Data Start Marker
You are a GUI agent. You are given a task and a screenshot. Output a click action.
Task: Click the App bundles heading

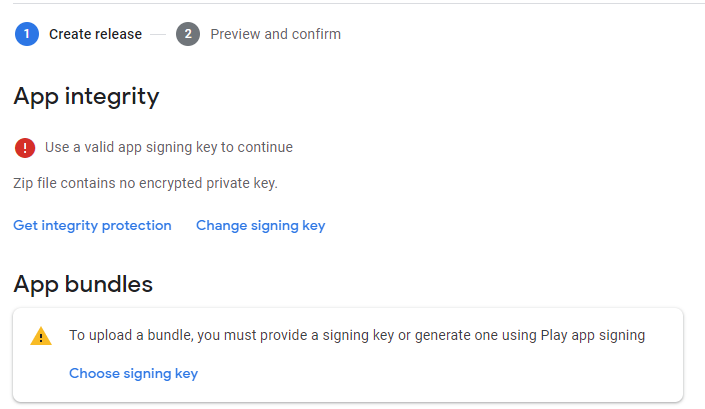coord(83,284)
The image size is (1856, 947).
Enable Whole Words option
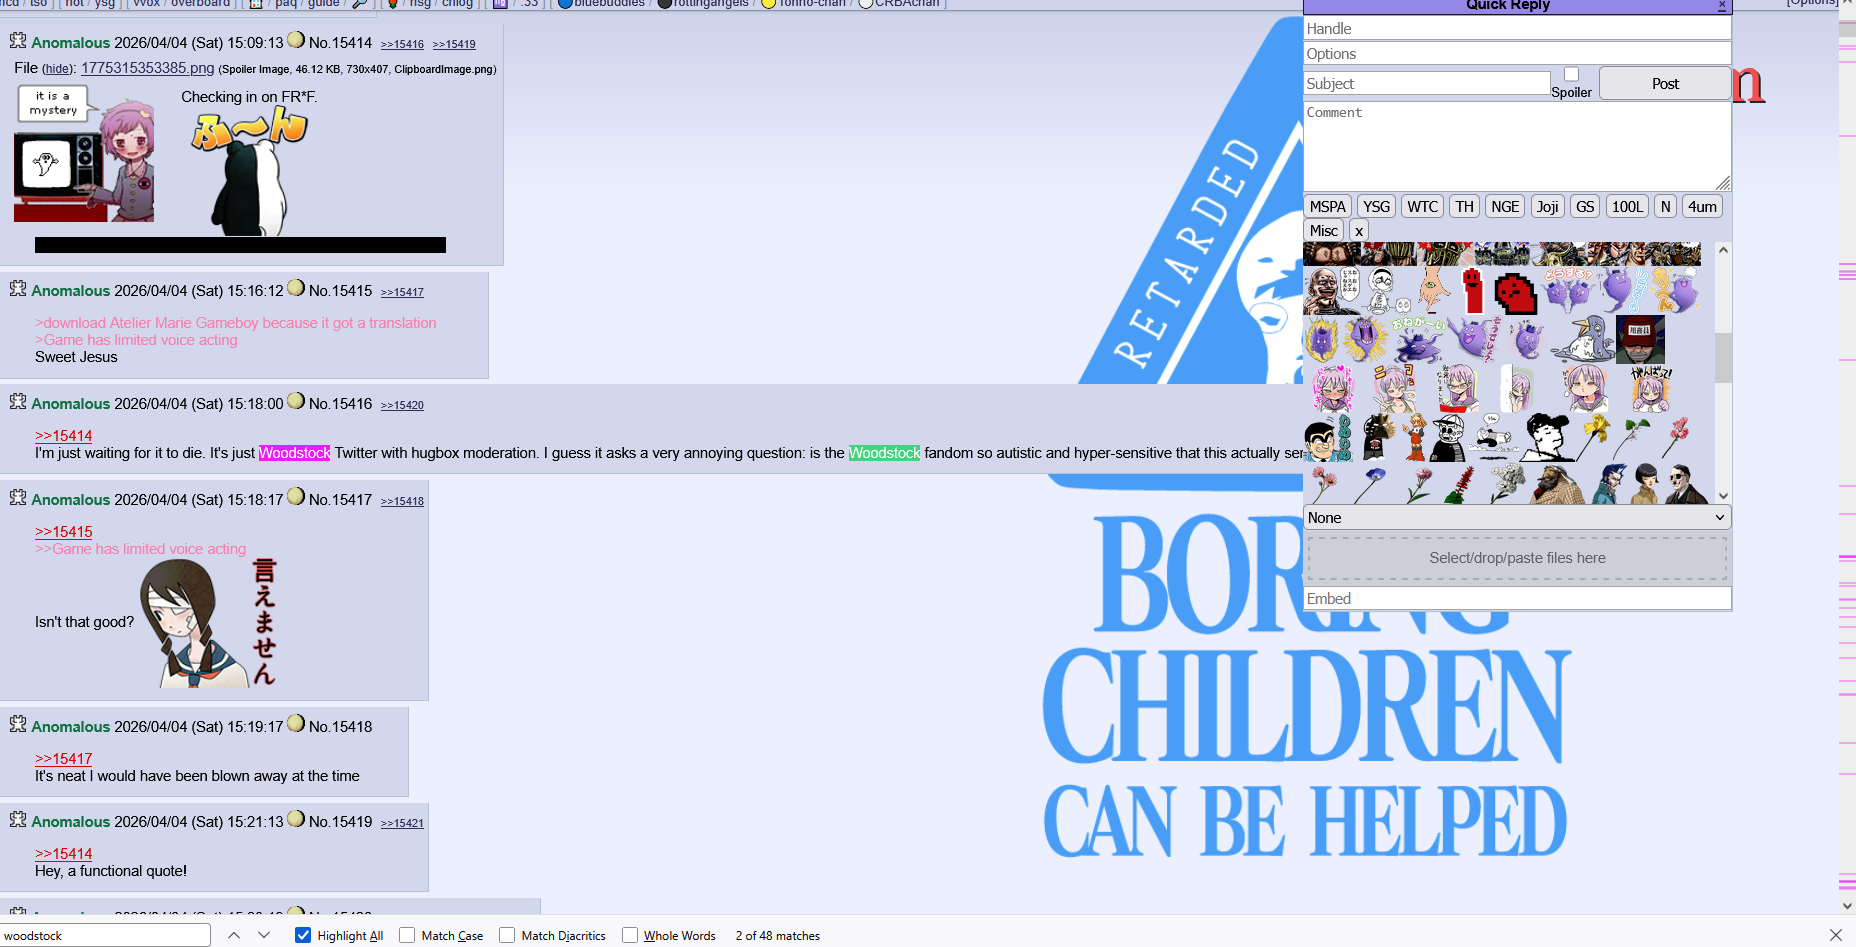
Data End Marker
Data Start Marker
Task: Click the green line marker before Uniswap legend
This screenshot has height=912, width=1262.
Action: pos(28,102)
Data End Marker
Data Start Marker
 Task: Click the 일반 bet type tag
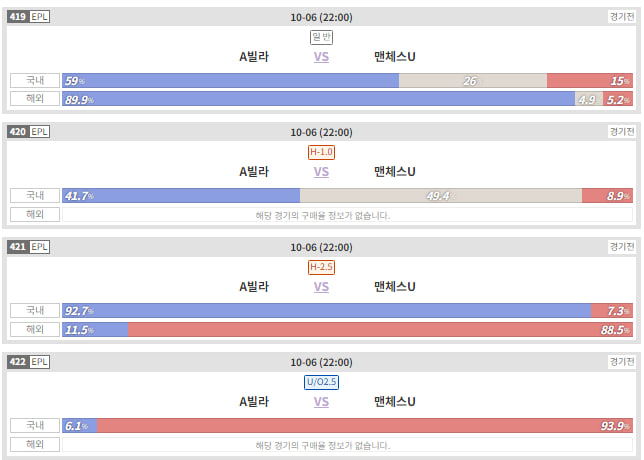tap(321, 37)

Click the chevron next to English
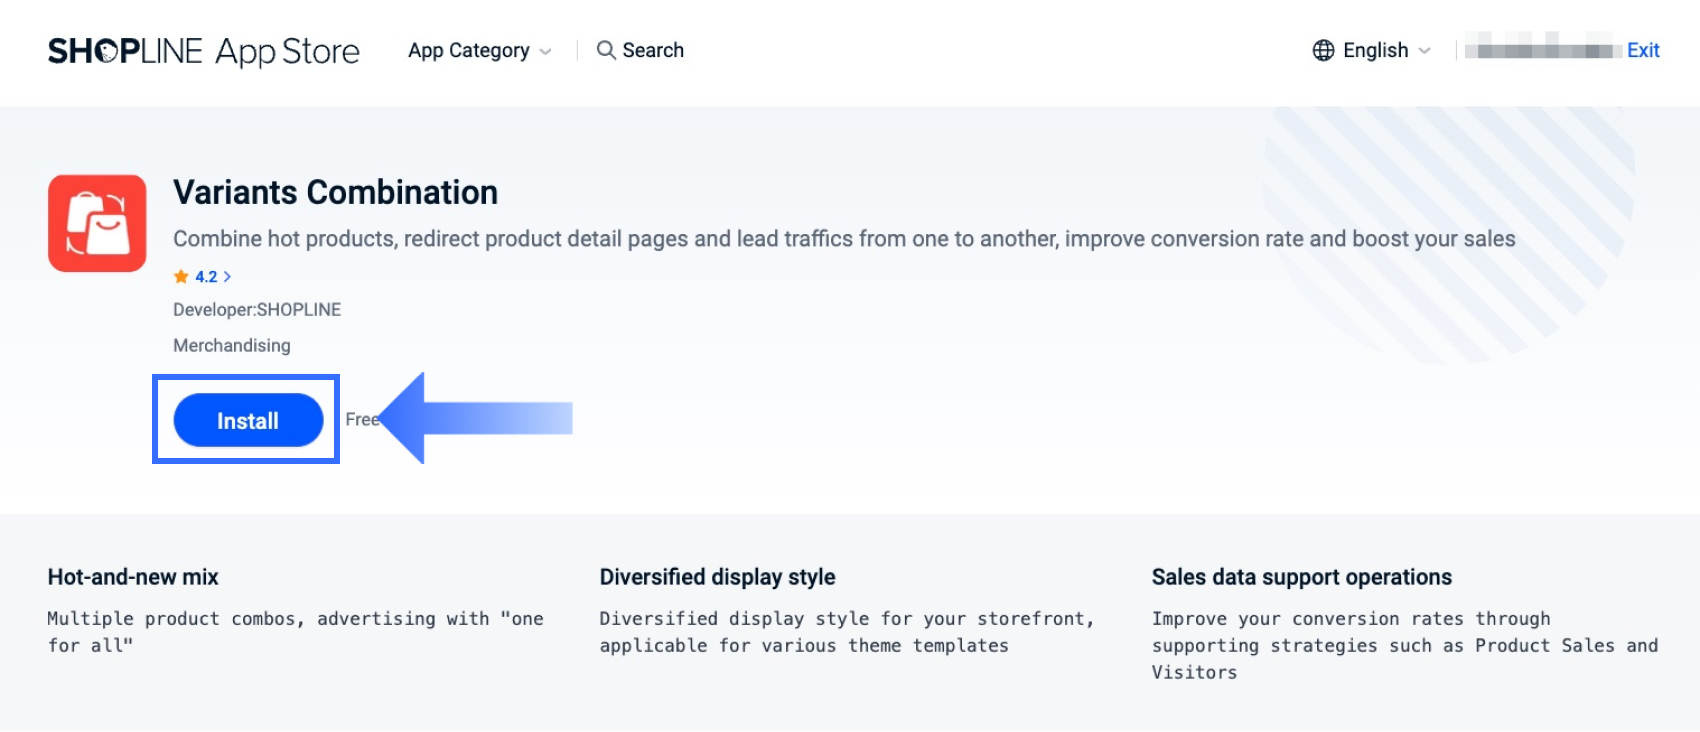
Data End Marker
• **Goal of the exercise**
Although pictures appear among the records above, none are to be output; print exactly the lines from the line containing "You are a GUI" through the line containing "Enable Whole Words option".

• **Your response**
You are a GUI agent. You are given a task and a screenshot. Output a click action.
Task: Click the App bundles heading

coord(83,284)
The image size is (1856, 947).
Enable Whole Words option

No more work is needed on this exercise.